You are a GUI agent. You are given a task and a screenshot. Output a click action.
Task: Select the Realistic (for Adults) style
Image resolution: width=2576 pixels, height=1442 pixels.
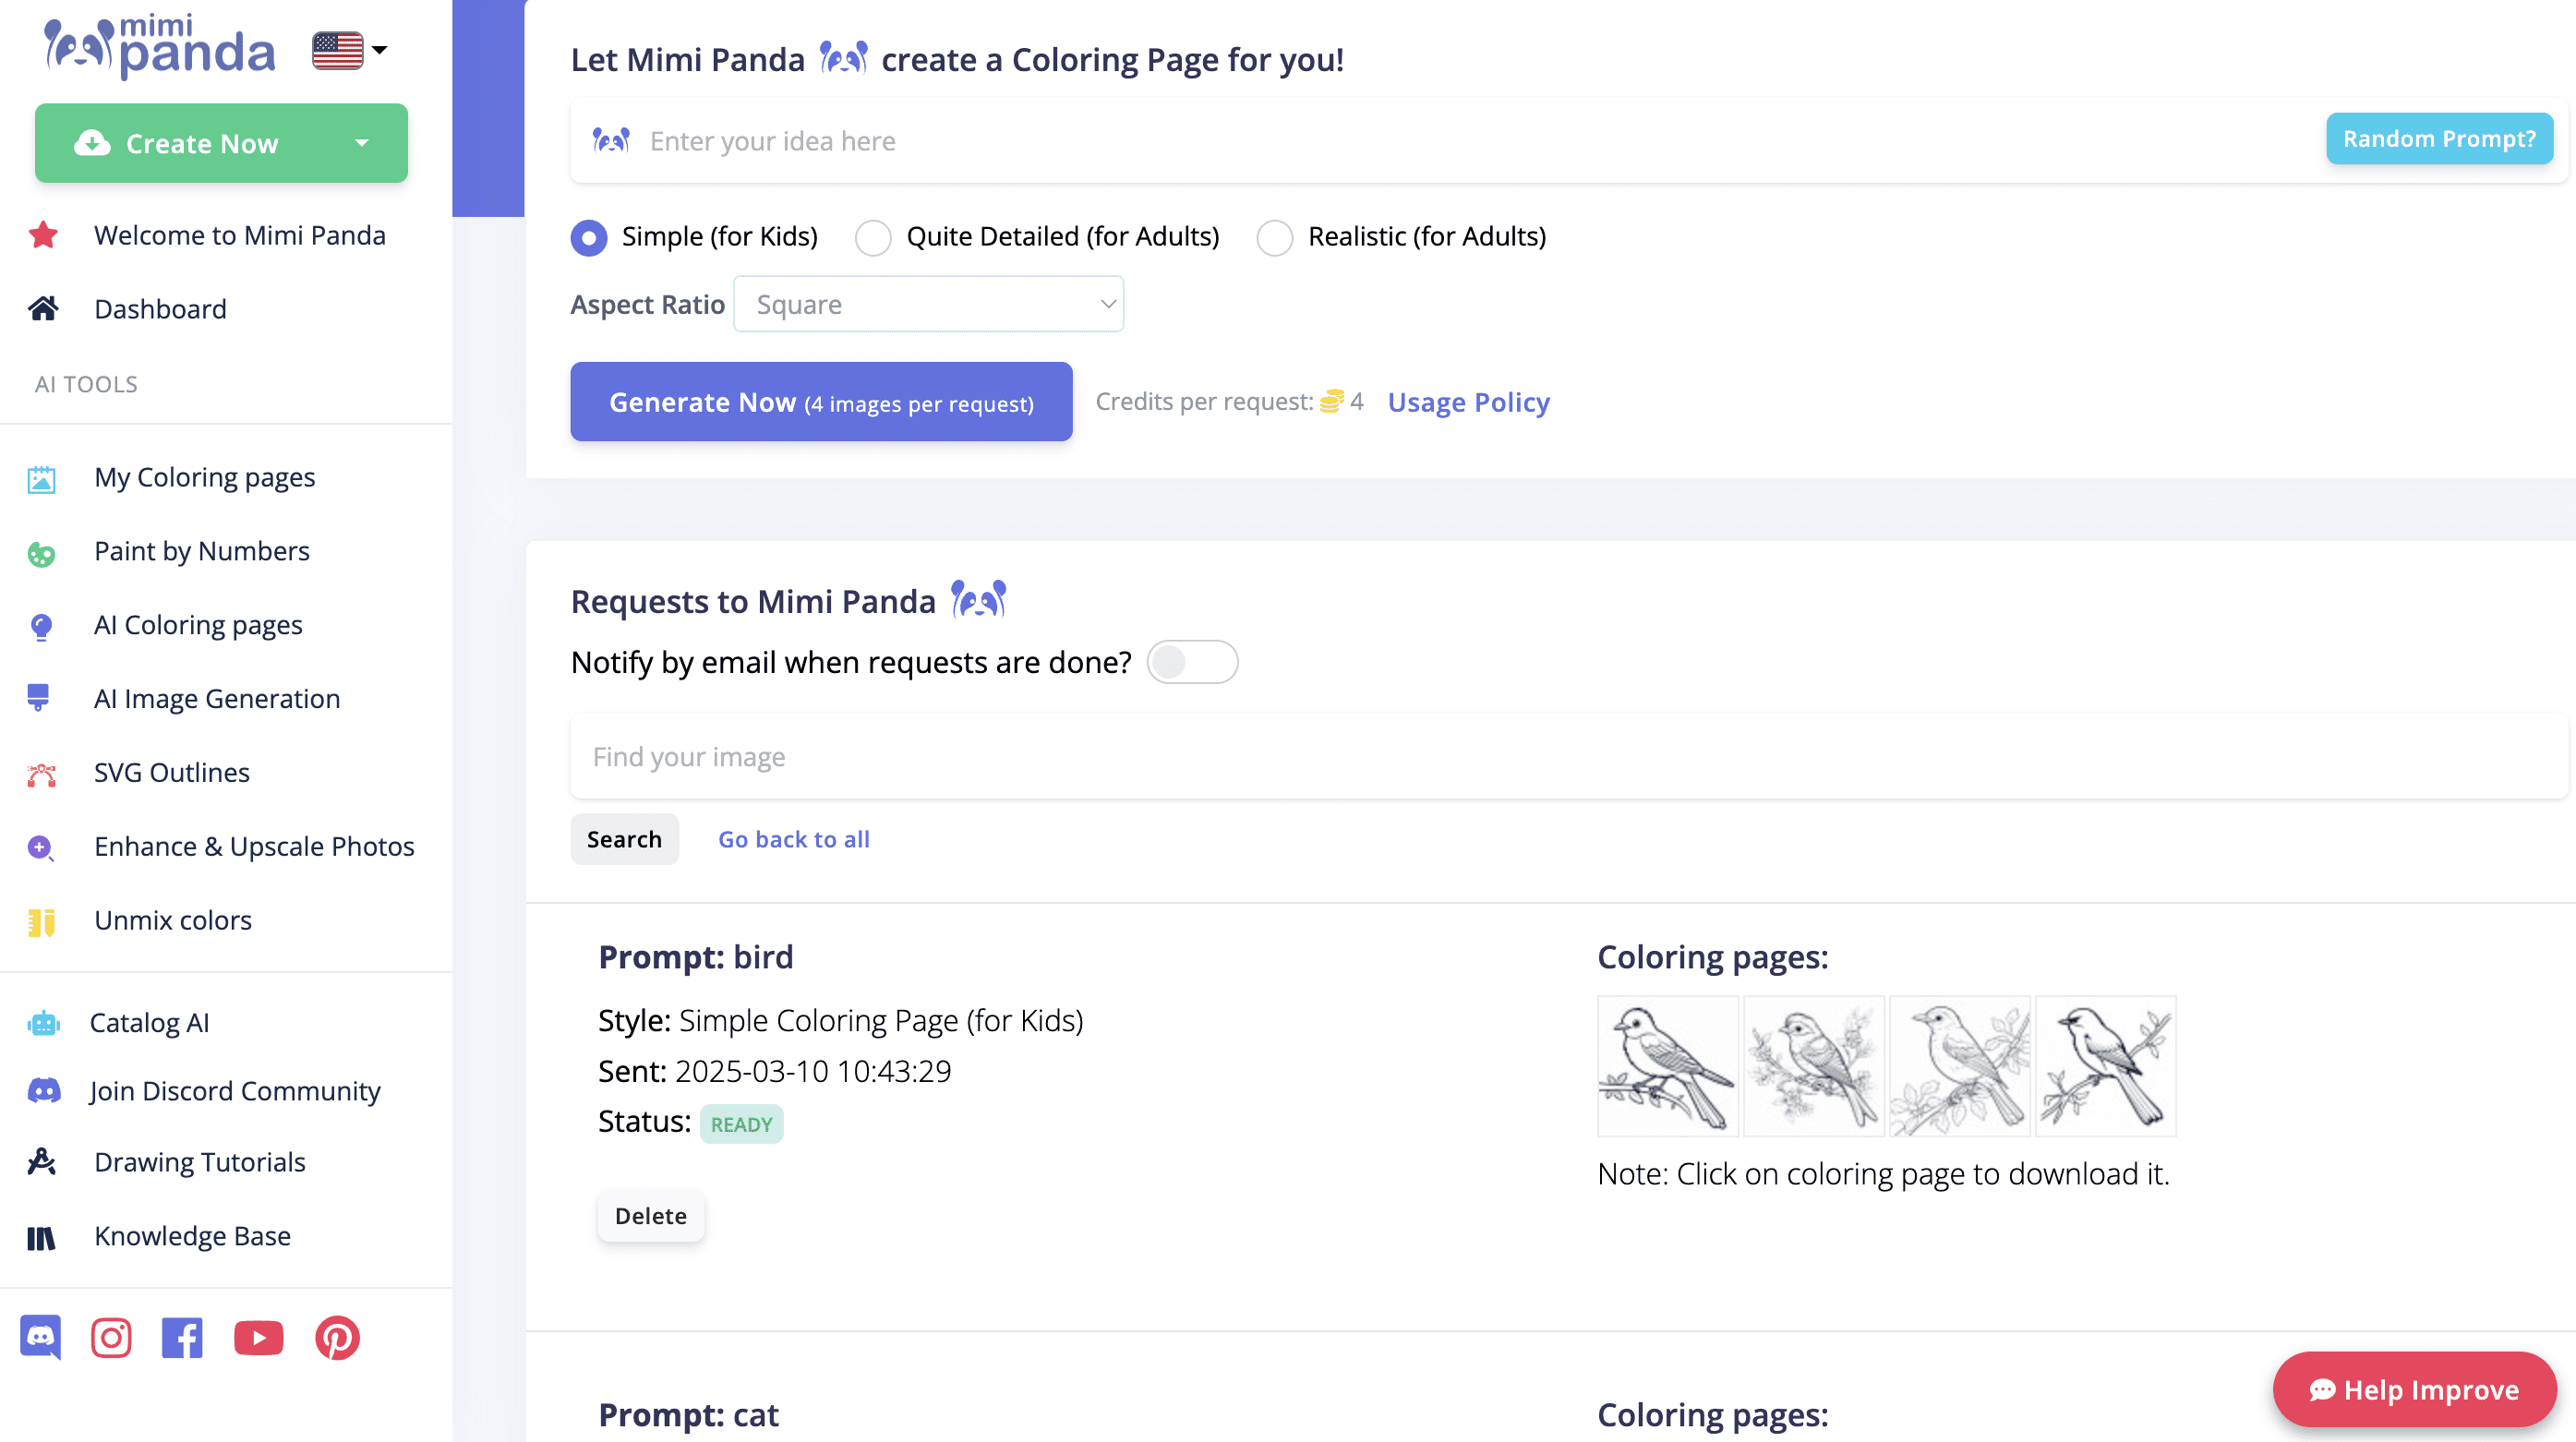click(x=1275, y=238)
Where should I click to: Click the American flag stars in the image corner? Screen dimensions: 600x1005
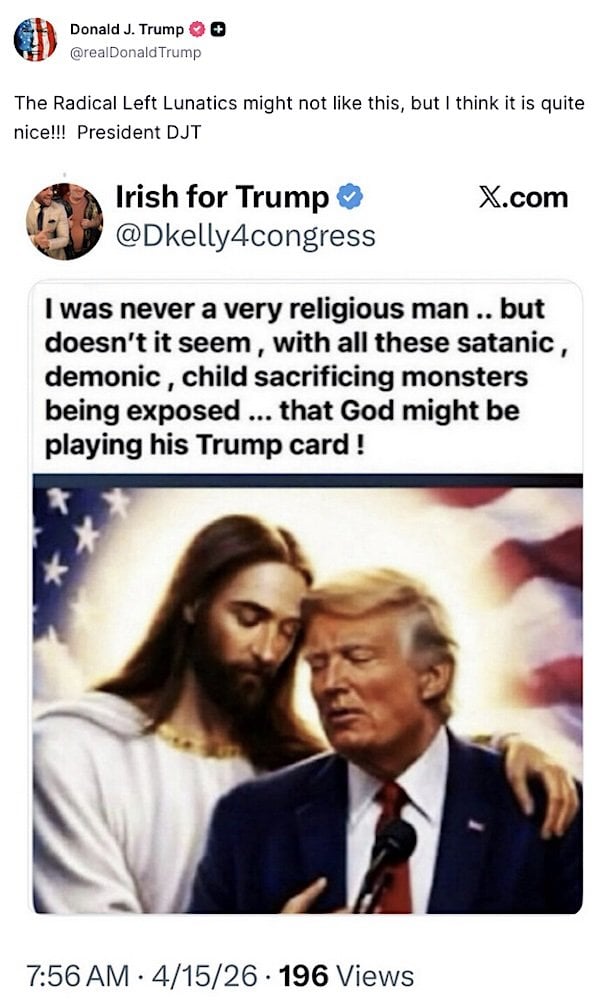(x=78, y=533)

Written problem:
Rewrite the lines starting at the one containing "Where should I" and ending at the end of the entries, changing "corner" to "edge" and keeping everything else the same. Leave the pictures out of your answer.

The reply:
Where should I click to: Click the American flag stars in the image edge? Screen dimensions: 600x1005
(x=78, y=533)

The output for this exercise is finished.